The work to break the hold of Jim Crow laws and segregational policies continued throughout my elementary and middle school years. By the time I entered high school the Civil Rights movement was in full force and Dr. King had become one of its most admired voices. The concept of non-violent passive resistance was being used to integrate restaurants and universities and to expand the voting power of black citizens. Just before I entered my second year of high school the famous march on Washington D.C. captured my attention and I listened to Martin Luther King’s I Have a Dream speech with rapt admiration. I was hooked by its message and forevermore there would be no turning back to the ugliness and injustice of segregation for me. I was a devoted disciple of Dr. King and would hang on his every word and action. His influence over me would be enormous.

Just before I entered my senior year of high school President Lyndon Johnson signed the 1965 Voting Rights Act. Sadly the arc of justice was still far from complete. In college I would become more and more passionate about causes of equality and fairness. My generation was literally taking to the streets to protest all signs of legally condoned injustice. The laws of separate but equal were no more, but the seeds of racism still grew like weeds and I was eager to pluck them wherever they grew.

RECORDS SUPPLIED ->
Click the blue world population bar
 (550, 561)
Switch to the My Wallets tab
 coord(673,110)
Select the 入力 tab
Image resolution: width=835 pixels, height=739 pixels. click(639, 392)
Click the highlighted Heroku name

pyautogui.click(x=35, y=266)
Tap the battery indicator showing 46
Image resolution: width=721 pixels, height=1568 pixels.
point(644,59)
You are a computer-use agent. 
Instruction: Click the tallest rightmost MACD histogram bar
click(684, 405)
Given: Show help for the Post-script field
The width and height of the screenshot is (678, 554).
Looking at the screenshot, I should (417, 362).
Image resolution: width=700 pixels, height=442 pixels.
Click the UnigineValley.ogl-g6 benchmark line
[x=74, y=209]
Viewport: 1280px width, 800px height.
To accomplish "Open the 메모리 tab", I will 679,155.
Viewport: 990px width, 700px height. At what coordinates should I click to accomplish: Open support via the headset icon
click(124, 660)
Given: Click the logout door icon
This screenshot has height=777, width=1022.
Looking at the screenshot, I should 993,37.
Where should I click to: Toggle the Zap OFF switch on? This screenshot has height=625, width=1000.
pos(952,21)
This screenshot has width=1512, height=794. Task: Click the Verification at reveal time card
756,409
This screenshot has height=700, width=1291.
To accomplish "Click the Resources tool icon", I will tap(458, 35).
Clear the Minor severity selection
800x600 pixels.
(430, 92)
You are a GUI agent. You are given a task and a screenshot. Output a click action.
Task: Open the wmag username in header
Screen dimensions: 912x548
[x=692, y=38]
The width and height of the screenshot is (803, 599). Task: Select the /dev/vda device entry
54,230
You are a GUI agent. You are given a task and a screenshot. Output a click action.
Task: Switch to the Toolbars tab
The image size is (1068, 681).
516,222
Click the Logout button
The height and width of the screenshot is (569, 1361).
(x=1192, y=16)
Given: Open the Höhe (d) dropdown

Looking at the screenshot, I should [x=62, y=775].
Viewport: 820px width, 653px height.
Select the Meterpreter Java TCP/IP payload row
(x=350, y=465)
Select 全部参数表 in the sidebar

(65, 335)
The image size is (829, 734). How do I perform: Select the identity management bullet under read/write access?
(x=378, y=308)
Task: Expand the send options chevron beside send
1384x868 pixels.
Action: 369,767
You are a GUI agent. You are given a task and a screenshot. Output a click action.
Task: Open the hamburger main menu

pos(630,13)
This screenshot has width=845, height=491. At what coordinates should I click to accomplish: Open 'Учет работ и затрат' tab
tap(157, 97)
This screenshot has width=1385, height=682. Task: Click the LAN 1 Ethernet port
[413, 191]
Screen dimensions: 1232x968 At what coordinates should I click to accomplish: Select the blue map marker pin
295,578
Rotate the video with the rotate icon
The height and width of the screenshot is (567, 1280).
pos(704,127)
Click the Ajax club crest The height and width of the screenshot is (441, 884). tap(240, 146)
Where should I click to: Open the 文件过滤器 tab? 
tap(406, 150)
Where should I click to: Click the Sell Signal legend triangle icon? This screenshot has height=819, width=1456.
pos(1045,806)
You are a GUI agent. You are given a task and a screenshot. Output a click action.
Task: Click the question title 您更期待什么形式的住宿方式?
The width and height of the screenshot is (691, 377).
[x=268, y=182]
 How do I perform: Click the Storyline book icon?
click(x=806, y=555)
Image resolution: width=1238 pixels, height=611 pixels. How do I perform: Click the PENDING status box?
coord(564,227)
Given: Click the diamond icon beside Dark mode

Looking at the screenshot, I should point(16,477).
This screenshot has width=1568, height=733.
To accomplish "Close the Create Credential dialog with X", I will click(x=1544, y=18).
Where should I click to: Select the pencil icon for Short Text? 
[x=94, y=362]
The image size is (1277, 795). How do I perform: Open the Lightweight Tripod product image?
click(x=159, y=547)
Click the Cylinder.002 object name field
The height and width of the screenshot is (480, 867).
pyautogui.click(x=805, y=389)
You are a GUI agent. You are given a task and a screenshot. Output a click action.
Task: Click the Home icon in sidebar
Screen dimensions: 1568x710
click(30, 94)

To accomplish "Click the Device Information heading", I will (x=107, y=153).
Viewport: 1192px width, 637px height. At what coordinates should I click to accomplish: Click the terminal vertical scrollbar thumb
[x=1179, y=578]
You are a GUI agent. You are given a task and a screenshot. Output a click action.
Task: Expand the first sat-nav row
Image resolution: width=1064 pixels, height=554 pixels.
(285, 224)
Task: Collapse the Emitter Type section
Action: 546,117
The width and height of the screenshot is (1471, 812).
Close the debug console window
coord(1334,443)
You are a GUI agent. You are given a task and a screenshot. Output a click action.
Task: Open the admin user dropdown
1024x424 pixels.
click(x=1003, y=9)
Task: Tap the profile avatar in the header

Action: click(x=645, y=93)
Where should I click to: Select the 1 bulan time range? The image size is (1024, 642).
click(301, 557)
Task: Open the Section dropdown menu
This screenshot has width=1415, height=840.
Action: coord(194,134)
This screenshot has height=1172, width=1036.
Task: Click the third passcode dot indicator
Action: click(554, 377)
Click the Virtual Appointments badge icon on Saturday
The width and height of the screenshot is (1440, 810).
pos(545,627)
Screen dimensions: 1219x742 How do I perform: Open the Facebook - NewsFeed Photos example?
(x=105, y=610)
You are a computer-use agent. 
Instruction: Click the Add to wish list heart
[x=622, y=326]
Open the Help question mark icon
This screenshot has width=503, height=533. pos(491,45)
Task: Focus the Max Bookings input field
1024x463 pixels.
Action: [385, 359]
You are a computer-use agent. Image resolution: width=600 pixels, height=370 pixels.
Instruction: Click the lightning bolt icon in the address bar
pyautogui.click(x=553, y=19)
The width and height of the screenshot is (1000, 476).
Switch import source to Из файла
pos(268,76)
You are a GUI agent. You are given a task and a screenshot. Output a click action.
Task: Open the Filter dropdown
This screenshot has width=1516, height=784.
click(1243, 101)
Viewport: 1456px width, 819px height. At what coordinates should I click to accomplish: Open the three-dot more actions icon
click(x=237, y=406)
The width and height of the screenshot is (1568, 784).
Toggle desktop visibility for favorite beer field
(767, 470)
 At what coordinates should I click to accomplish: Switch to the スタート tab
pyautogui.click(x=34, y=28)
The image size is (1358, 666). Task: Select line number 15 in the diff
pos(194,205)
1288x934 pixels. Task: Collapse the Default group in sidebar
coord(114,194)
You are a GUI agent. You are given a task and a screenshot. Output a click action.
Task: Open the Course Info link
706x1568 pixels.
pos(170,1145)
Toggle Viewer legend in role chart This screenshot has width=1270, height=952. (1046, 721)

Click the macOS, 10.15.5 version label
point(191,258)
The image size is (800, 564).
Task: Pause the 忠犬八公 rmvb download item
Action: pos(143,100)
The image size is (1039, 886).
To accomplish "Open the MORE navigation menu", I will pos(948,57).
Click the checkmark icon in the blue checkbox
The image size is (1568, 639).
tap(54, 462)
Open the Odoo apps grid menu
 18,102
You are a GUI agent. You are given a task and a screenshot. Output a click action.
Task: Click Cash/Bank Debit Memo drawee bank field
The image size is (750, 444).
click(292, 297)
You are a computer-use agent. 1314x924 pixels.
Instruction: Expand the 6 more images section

WHAT THE TASK ASKS -> Reproduce everything in the civil rights passage from "Just before I entered my senior" down to "wherever they grew.", word for word. The material placed after the civil rights passage was drawn from a separate source.

FINAL RESULT ->
Just before I entered my senior year of high school President Lyndon Johnson signed the 1965 Voting Rights Act. Sadly the arc of justice was still far from complete. In college I would become more and more passionate about causes of equality and fairness. My generation was literally taking to the streets to protest all signs of legally condoned injustice. The laws of separate but equal were no more, but the seeds of racism still grew like weeds and I was eager to pluck them wherever they grew.